▶ [Work instructions] What is needed is an exact repetition of the lines below, from the first one through the one holding "This screenshot has width=902, height=366.", with no pictures and nothing else.

▶ [Source material]
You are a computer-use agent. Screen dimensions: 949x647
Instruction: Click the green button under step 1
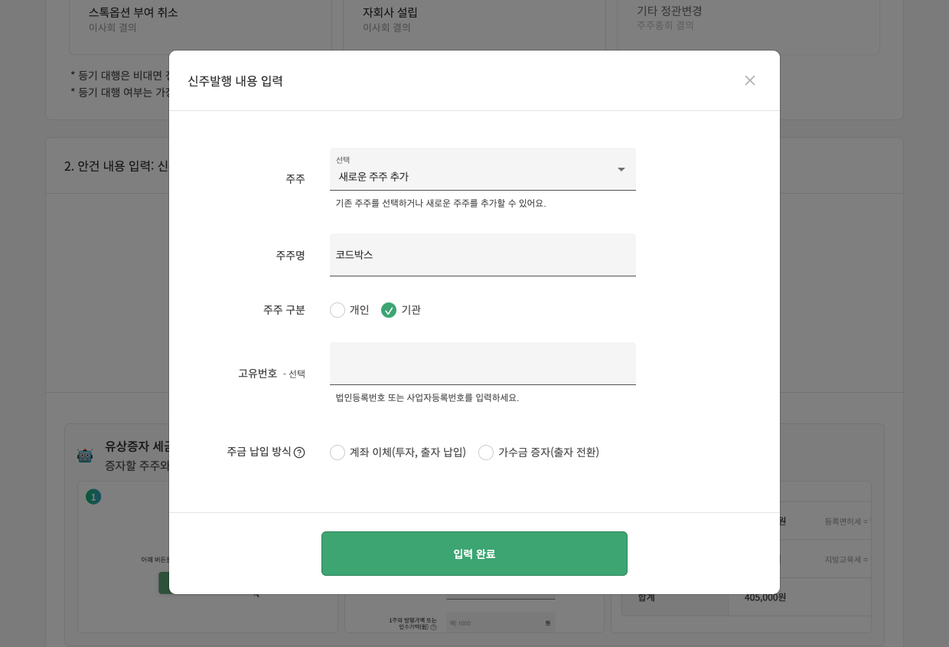click(x=164, y=583)
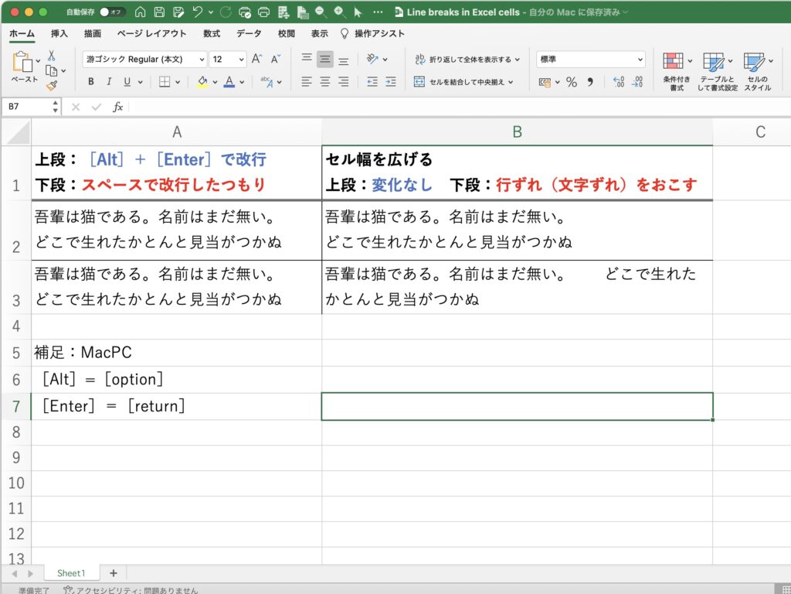Click the Print icon in quick access toolbar
Screen dimensions: 791x594
pyautogui.click(x=263, y=12)
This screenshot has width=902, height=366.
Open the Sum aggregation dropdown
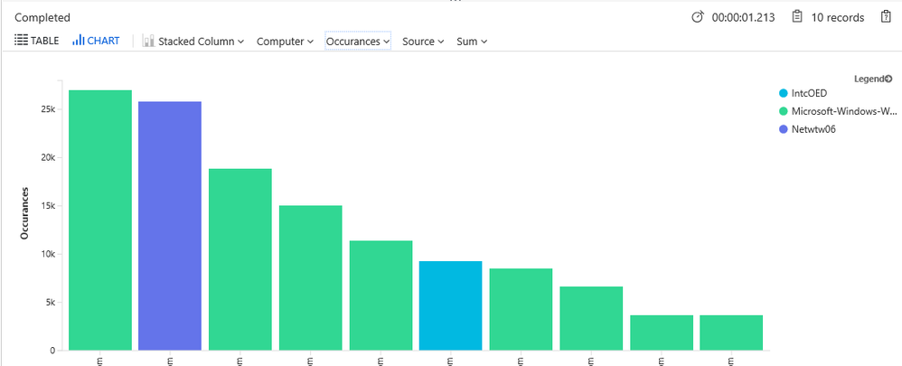point(472,42)

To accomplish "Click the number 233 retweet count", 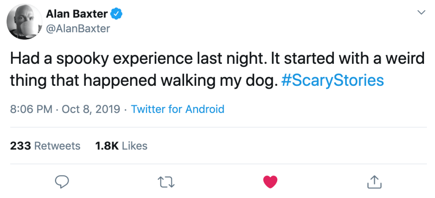I will coord(20,146).
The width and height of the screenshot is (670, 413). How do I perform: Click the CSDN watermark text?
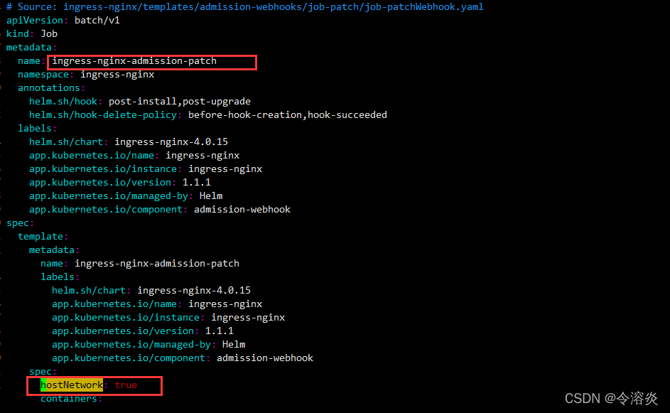[611, 399]
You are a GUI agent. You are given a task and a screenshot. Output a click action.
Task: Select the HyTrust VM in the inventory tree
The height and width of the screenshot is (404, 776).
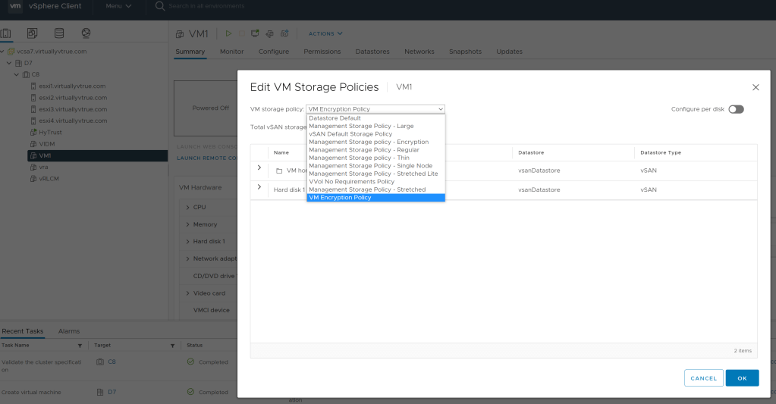coord(52,132)
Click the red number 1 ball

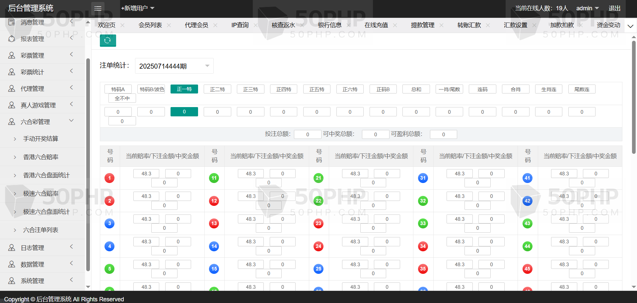[x=109, y=178]
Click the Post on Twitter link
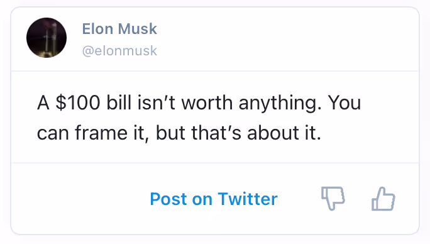 (x=214, y=199)
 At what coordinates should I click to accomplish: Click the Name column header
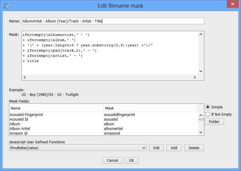click(56, 108)
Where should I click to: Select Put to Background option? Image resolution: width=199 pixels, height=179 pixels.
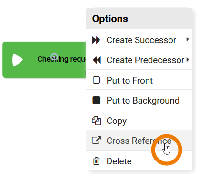coord(139,100)
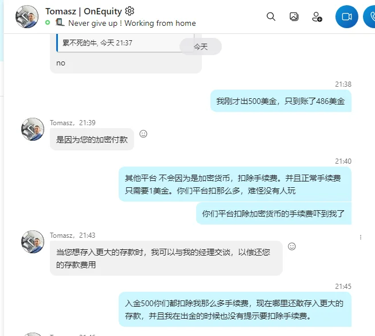Viewport: 375px width, 336px height.
Task: Select the 是因为您的加密付款 message bubble
Action: click(x=92, y=140)
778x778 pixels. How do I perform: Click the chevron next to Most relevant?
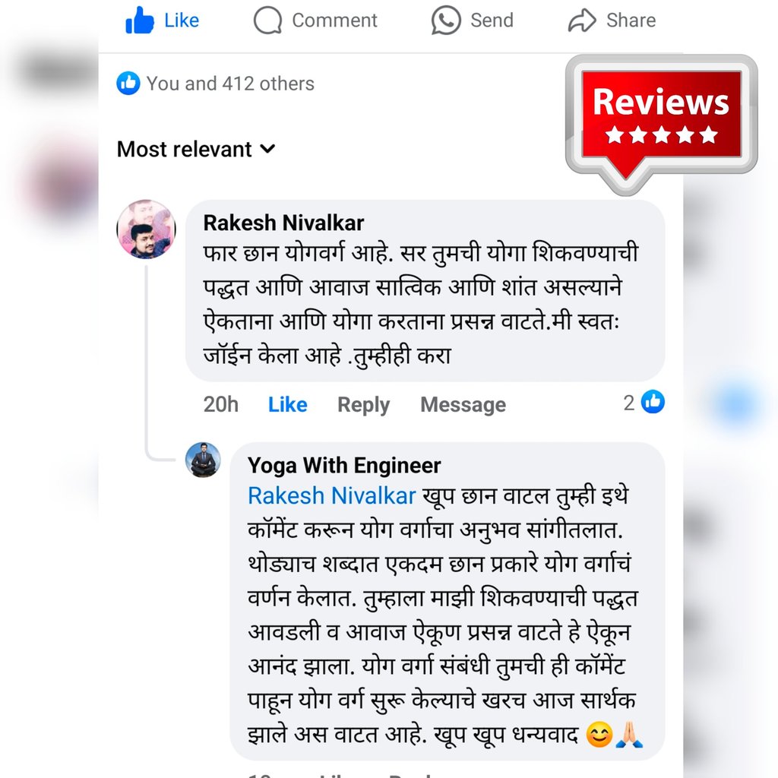pos(267,149)
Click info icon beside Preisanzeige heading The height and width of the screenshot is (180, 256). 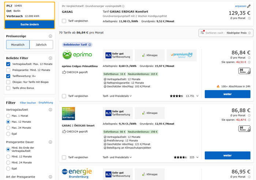50,36
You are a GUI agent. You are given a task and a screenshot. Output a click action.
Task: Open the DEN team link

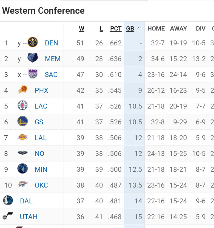click(x=51, y=43)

▶ [Response to the exercise]
You are a computer-use agent. Screen dimensions: 949x647
Instruction: Click the green button under step 1
click(x=164, y=583)
Click the Print icon in quick access toolbar
Screen dimensions: 791x594
pyautogui.click(x=263, y=12)
This screenshot has width=902, height=366.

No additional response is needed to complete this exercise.